Kabar Terkini

Trump, Brexit, 4/11: Bangkitnya Budaya Rural Termarjinal


Kemenangan Donald Trump, keputusan Brexit dan juga peristiwa 4 November di Jakarta sebagai pergerakan politik mencerminkan keprihatinan yang serupa di mana suara mayoritas yang termarjinalkan berusaha memukul keras establishment. Gejala yang di satu sisi mengherankan namun terjadi dengan gamblang sebagai sebuah bukti perlawanan. Dan yang melawan adalah kaum rural, masyarakat pedesaan yang perlahan terlupakan, yang budaya dan kehidupannya serasa semakin terpinggirkan.

Kemenangan Donald Trump sebagai presiden AS dan juga keputusan Inggris untuk keluar dari Uni Eropa banyak dimotori oleh banyaknya pemilih dari kaum rural yang berdasarkan data berbagai sumber memiliki tingkat edukasi yang relatif rendah menurut ukuran bangsa tersebut, yakni tidak mencecap pendidikan di perguruan tinggi (di sini, di sini, di sini). ‘Nasionalisme’, ‘proteksionis’ dan ‘melihat ke dalam’ menjadi beberapa perspektif utama yang melandasi keprihatinan warga pedesaan atas pergerakan bangsa Amerika dan Inggris.

Jujur saja untuk negara-negara seperti AS dan Inggris, mereka sudah menyaksikan urbanisasi dan urbanisme kehidupan yang dirasa menggerus nilai-nilai kehidupan rural selama 200 tahun saat revolusi industri menerjang, di mana kehidupan maju dan kekuasaan perlahan diidentikkan dengan kisah kaum elit yang tinggal di perkotaan.

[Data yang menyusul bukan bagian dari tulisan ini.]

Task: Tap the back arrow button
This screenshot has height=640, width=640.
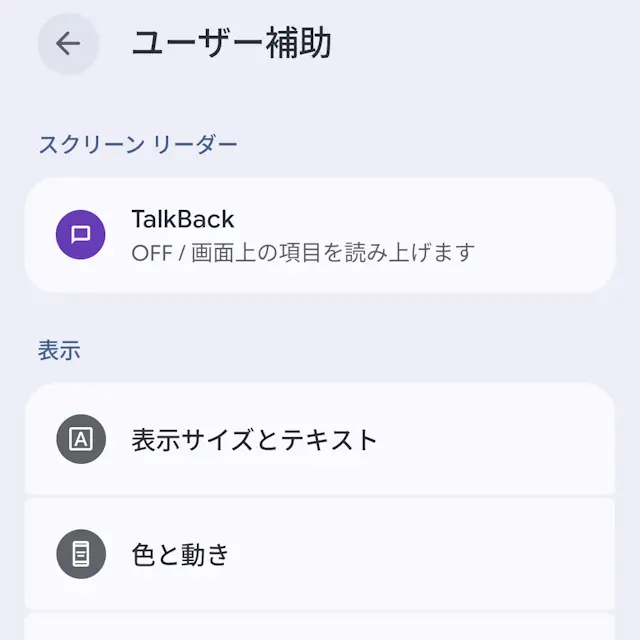Action: tap(68, 44)
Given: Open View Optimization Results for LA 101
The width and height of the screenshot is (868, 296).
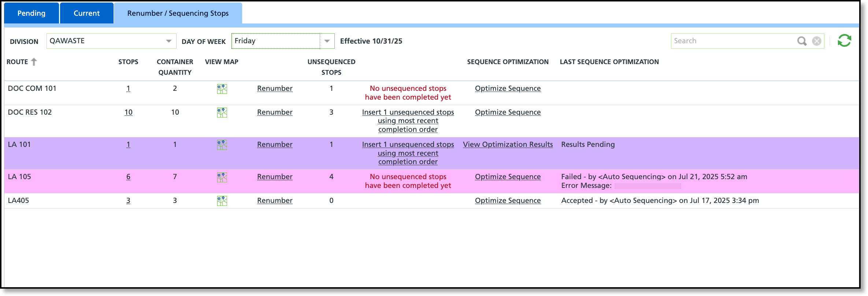Looking at the screenshot, I should click(508, 145).
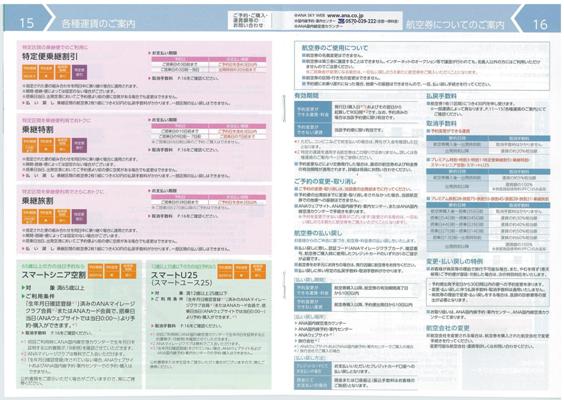
Task: Select the 有効期間 section heading
Action: pyautogui.click(x=306, y=96)
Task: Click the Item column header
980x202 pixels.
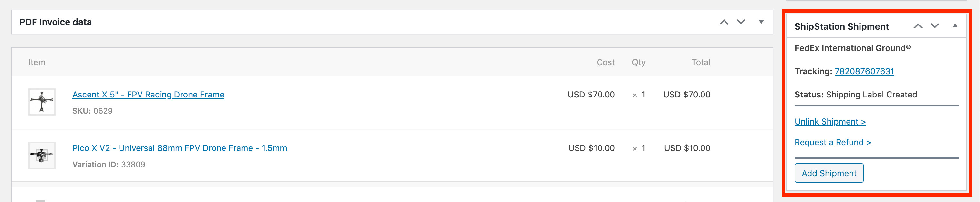Action: [x=37, y=62]
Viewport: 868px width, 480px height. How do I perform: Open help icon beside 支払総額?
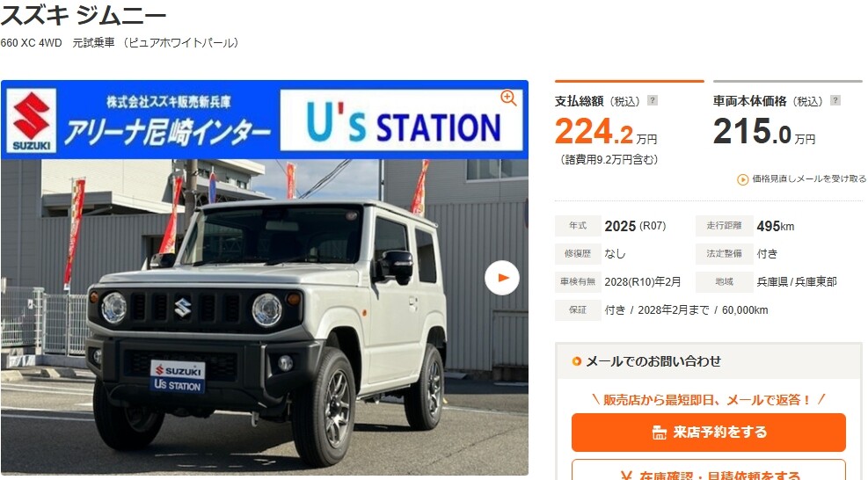point(653,100)
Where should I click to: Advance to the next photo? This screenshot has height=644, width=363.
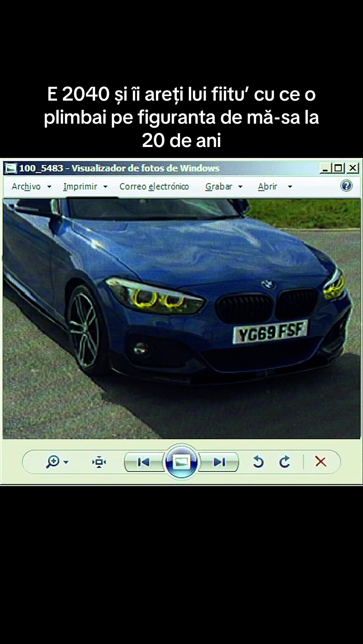click(x=219, y=462)
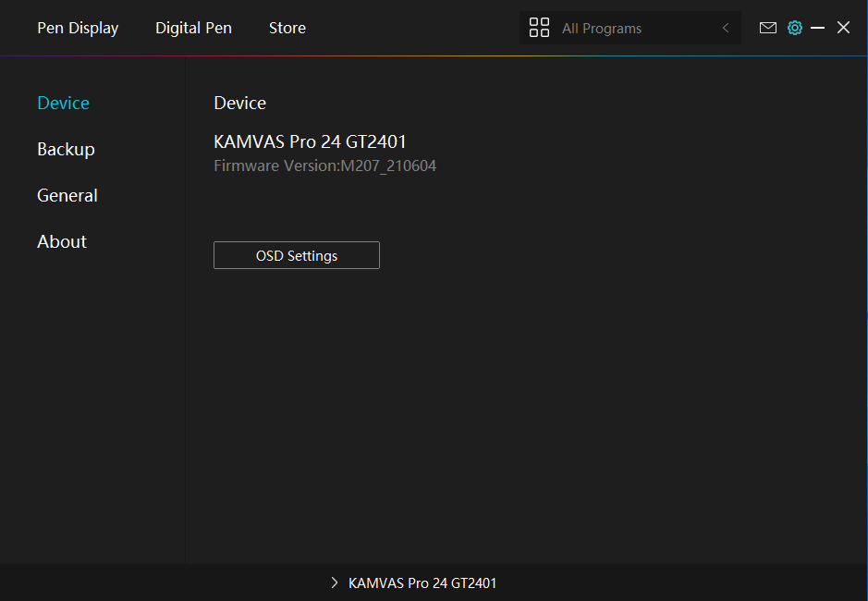Switch to the Digital Pen tab
Image resolution: width=868 pixels, height=601 pixels.
[x=193, y=28]
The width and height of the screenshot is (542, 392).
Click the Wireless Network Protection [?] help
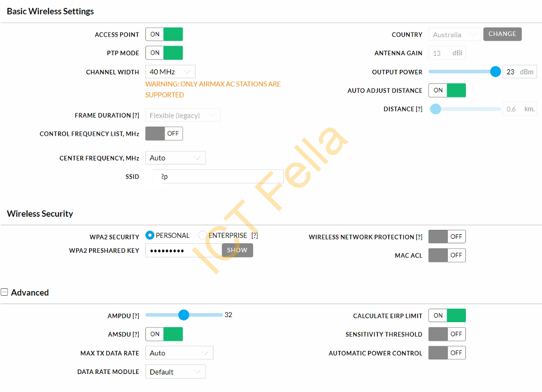click(419, 237)
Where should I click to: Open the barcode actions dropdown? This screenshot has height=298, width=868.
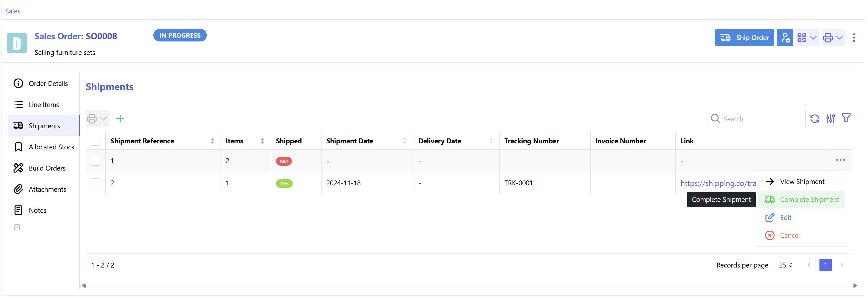tap(807, 37)
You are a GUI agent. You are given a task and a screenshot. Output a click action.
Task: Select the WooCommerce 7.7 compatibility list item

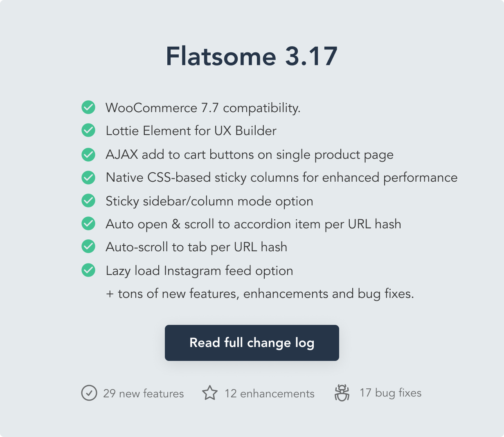[203, 108]
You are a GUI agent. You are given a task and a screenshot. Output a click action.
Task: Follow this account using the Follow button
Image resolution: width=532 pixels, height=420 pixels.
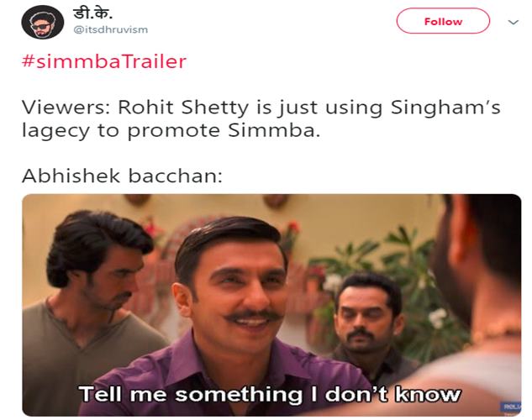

Kota pun dianggap sebagai pusat budaya dan kegairahan dan desa pun semakin terpinggirkan. ‘Kampung’ atau ‘desa’ sebagaimana yang kita alami di Indonesia menjadi identik dengan ‘ketertinggalan’ dan ‘kampungan’ menjadi sindiran yang seakan jauh dari ‘kemajuan’ yang semakin menjadi monopoli elit perkotaan. Dalam prinsip demokrasi yang berpegang pada mekanisme suara terbanyak, kemenangan Donald Trump dan Brexit yang mengangkat perspektif hidup rural telah berjaya.

Hal yang serupa juga terjadi di Indonesia, dalam aksi damai 4 November di Jakarta, kita menyaksikan kaum rural angkat suara. Mereka pun lewat megafon dan mengendarai kendaraan umum datang ke ibukota untuk menyuarakan aspirasi mereka akan hal yang dekat dengan kehidupan masyarakat Indonesia yakni kehormatan agama yang masih menjadi aspek penting dalam kehidupan banyak orang di Indonesia, terlebih di pedesaan sehingga mereka rela berbondong-bondong ke Jakarta untuk menyuarakan aspirasi. ‘Nasionalisme’, ‘melihat ke dalam’, ‘proteksionis’ dalam tema suku, agama dan ras menjadi pendorong diskusi yang terus berdengung dan menjadi kekhawatiran banyak kaum rural di Indonesia.

Divisi kota dan desa ini sebenarnya cukup terlihat termasuk di media sosial. Tidak sedikit anggapan dari elit perkotaan bahwa mereka yang turun aksi adalah ‘orang kampung yang mau dibayar dan tidak punya kerjaan’ sehingga mereka rela berpanas-panas turun ke jalan. Tanpa hendak menelisik apakah benar ada uang yang beredar di kalangan pengunjuk rasa, sebenarnya terlihat pula bagaimana kalangan perkotaan tampak menyepelekan persoalan dan permasalahan warga kampung yang berdemonstrasi. Persoalan kalangan pedesaan sebenarnya sudah sangat jelas bahwa aspirasi politik mereka tidak terdengar sehingga perlu turun ke jalan ataupun justru hadirnya ketidakadilan berbudaya juga pembangunan yang meyebabkan mereka perlu turun ke jalan untuk sekedar memastikan perut kenyang dan dapur mengepul. Namun, sedemikian mudahnya elit perkotaan menafikkan suara mereka dan mendelegitimasi suara mereka. Turunnya mereka ke jalan pun membuktikan bahwa kaum yang terpinggir ini ternyata memiliki pengikut yang banyak dan memiliki potensi pengaruh yang luar biasa.

Dalam pergerakan budaya pun sebenarnya tidak jauh berbeda. Kaum elit perkotaan tampak mendominasi perbincangan budaya, entah dengan wacana budaya global yang semakin menyeruak ataupun diskusi budaya adiluhung tradisi yang juga berpusat di kota-kota. Budaya di pedesaan yang hadir sebagai budaya populer kerap kali dikesampingkan sebagai budaya kelas bawah yang tidak bermuatan ‘budaya tinggi’. Dangdut koplo, musik pop melayu dipandang sebelah mata dan tidak seberharga musik kontemporer ataupun dengung gamelan degung yang berkumandang di tempat-tempat yang lebih terhormat. Lagi-lagi hadir dikotomi budaya antara rural dan urban dalam diskursus yang dimonopoli oleh orang-orang perkotaan.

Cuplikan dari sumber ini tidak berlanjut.